## REQUEST:
Output the lines starting at the one containing "Choose the 5 Jahre period tab" and ending at the one containing "will (179, 150).", both included, exactly as they appear.

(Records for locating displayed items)
==========

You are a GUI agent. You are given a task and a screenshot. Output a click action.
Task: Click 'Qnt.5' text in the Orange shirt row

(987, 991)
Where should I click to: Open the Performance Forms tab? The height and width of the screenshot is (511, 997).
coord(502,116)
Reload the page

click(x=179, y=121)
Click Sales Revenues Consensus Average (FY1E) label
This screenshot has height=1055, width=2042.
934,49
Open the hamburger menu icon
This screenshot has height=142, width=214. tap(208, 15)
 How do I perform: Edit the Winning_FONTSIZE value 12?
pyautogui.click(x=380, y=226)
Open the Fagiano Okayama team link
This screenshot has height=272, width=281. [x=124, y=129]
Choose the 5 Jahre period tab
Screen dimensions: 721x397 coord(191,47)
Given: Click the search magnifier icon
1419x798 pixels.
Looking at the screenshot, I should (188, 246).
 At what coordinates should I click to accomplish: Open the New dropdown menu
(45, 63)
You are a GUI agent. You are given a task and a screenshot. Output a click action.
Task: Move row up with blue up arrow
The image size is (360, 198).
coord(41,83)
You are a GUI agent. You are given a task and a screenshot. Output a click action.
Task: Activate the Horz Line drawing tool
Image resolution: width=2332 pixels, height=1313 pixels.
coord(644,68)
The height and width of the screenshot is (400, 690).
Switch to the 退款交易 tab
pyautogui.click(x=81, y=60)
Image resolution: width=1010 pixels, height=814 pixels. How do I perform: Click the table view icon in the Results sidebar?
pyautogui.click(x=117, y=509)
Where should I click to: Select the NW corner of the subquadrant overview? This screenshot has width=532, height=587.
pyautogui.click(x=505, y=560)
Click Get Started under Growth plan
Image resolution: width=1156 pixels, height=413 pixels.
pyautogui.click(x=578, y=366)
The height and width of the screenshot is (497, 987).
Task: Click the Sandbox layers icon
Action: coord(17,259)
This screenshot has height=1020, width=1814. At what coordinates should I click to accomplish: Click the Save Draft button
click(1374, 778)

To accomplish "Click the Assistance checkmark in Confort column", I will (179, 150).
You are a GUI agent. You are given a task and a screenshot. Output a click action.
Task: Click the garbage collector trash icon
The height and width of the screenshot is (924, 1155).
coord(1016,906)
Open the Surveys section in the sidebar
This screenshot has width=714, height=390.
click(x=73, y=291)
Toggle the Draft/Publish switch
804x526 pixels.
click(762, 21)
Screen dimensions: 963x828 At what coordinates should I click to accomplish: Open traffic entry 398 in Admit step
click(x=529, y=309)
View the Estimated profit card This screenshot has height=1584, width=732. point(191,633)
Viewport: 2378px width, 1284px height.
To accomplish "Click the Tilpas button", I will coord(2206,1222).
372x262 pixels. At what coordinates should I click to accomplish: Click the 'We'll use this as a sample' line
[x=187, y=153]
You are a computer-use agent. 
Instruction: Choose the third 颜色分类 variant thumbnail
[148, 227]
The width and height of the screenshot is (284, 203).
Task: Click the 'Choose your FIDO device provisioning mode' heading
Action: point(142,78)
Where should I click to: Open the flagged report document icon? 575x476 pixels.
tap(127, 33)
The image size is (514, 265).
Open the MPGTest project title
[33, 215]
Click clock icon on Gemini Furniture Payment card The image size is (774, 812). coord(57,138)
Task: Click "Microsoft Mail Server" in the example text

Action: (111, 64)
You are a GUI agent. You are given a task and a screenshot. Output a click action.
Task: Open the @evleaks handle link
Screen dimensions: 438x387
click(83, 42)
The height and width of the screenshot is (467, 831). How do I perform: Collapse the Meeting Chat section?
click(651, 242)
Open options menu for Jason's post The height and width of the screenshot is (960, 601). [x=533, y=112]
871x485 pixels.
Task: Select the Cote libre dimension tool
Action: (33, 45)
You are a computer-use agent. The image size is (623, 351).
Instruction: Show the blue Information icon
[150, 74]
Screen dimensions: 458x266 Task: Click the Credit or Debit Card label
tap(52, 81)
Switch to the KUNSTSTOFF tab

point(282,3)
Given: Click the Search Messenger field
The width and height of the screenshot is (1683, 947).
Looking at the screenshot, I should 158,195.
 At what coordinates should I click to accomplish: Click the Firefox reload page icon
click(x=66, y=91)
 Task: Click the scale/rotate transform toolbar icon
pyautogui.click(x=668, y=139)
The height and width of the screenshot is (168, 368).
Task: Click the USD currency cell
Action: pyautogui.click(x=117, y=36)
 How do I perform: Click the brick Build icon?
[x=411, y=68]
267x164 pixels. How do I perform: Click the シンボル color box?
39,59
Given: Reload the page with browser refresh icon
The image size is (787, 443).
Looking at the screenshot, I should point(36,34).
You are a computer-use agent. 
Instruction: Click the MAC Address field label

==========

## EXPECTED ANSWER:
Choose the 5 Jahre period tab
Screen dimensions: 721x397 coord(191,47)
Given: Click the search magnifier icon
1419x798 pixels.
Looking at the screenshot, I should (188, 246).
 At what coordinates should I click to accomplish: Open the New dropdown menu
(45, 63)
You are a GUI agent. You are given a task and a screenshot. Output a click action.
Task: Move row up with blue up arrow
The image size is (360, 198).
coord(41,83)
You are a GUI agent. You are given a task and a screenshot. Output a click action.
Task: Activate the Horz Line drawing tool
Image resolution: width=2332 pixels, height=1313 pixels.
coord(644,68)
The height and width of the screenshot is (400, 690).
Switch to the 退款交易 tab
pyautogui.click(x=81, y=60)
Image resolution: width=1010 pixels, height=814 pixels. How do I perform: Click the table view icon in the Results sidebar?
pyautogui.click(x=117, y=509)
Where should I click to: Select the NW corner of the subquadrant overview? This screenshot has width=532, height=587.
pyautogui.click(x=505, y=560)
Click Get Started under Growth plan
Image resolution: width=1156 pixels, height=413 pixels.
pyautogui.click(x=578, y=366)
The height and width of the screenshot is (497, 987).
Task: Click the Sandbox layers icon
Action: coord(17,259)
This screenshot has height=1020, width=1814. At what coordinates should I click to accomplish: Click the Save Draft button
click(1374, 778)

To accomplish "Click the Assistance checkmark in Confort column", I will (179, 150).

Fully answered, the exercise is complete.